For quite a while I have heard rumors that so-called “Obamacare” was partly being paid for by a 3.8% increase in the capital gains tax on real estate. This is mostly not true. If you dig deep into the issue you will find it will not apply to most people. However, in principle, there is an increase in the capital gains tax on real estate for some wealthier folks.
The Patient Protection and Affordable Care Act (PPACA) will have numerous effects, and I will not debate the pros and cons here. However, the claim that the PPACA includes a tax on all real estate sales has misinformed some of us.
Washington Post contributor Benny Kass said he would “debunk” the “rumors” that “the health-care legislation Congress passed this year will impose a sales tax on all real estate sales.” He advised, “don’t believe the rumors.” But in fact the health-care law did include a new tax on real estate profits. I don’t know that he debunked what he claimed to, he could have explained a little further that this was mostly untrue, but also partly true for some of us.

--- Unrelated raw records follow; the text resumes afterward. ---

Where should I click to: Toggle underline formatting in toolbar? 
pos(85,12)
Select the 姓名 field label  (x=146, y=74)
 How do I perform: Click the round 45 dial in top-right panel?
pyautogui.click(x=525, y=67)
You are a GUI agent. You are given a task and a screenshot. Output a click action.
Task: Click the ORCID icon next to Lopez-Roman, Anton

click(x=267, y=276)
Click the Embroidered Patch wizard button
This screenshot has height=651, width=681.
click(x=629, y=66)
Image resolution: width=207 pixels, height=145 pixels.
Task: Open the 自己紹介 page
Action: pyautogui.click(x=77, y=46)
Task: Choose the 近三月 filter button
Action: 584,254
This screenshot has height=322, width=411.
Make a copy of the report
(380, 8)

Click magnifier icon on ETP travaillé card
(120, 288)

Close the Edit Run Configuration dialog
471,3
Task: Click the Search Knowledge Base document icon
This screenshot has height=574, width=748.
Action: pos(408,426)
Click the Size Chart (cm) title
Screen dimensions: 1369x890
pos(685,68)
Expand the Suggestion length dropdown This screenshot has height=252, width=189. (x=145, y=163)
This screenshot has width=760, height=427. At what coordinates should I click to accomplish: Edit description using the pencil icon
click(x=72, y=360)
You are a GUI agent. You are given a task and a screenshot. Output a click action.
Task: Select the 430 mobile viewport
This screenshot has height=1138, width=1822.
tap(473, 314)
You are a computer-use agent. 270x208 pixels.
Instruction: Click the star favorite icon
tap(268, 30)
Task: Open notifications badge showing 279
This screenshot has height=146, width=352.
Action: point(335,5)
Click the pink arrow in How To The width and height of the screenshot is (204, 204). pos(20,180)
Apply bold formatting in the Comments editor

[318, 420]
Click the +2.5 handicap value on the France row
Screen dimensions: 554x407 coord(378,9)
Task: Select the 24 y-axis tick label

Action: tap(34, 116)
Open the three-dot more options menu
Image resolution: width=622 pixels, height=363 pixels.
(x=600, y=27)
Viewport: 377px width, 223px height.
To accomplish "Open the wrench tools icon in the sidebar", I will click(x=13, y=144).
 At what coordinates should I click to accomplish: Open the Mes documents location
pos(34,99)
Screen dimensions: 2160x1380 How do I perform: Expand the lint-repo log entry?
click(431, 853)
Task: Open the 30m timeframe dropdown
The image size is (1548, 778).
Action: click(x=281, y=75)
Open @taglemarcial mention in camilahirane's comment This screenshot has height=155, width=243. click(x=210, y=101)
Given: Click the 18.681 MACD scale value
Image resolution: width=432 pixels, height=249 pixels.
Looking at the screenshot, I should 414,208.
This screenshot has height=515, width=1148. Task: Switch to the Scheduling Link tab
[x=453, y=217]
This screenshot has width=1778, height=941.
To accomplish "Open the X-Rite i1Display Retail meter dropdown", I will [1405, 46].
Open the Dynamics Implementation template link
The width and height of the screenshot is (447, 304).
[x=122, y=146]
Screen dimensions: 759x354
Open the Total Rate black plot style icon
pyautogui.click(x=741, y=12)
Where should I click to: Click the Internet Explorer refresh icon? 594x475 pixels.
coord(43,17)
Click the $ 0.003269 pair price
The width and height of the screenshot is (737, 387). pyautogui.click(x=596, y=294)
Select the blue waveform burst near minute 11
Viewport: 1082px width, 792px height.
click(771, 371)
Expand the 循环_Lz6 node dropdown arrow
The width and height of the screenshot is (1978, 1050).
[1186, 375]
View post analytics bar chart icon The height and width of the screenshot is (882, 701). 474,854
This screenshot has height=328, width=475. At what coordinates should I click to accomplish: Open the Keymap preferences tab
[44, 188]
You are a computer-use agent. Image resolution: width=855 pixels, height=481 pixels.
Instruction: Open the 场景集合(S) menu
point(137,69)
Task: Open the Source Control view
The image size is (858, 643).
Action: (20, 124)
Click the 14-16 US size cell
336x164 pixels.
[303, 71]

It depends on the amount of your profits, if you have any profits; and it depends on your income level. The bill would impose what is essentially a capital gains taxes on some home sales made by a limited number of taxpayers. The health care law contains a new 3.8% tax on “unearned income” for high-income taxpayers. Unearned income includes capital gains.
So to me this is simply a slight increase in the capital gains tax on real estate sales/gains for some wealthier people. To be hit by the 3.8% capital gains tax, you have to be a married couple making more than $250,000 in adjusted gross income or $200,000 if you are single. Then the capital gain on the home sale must also exceed $250,000 if you are single, and $500,000 if you are a married couple.
I don’t think this is anything to get too hopped up about and attack, nor defend. It will not have any impact on the real estate market, and will only affect the finances of a select few. It is certainly something to be aware of, but it is not really a major story.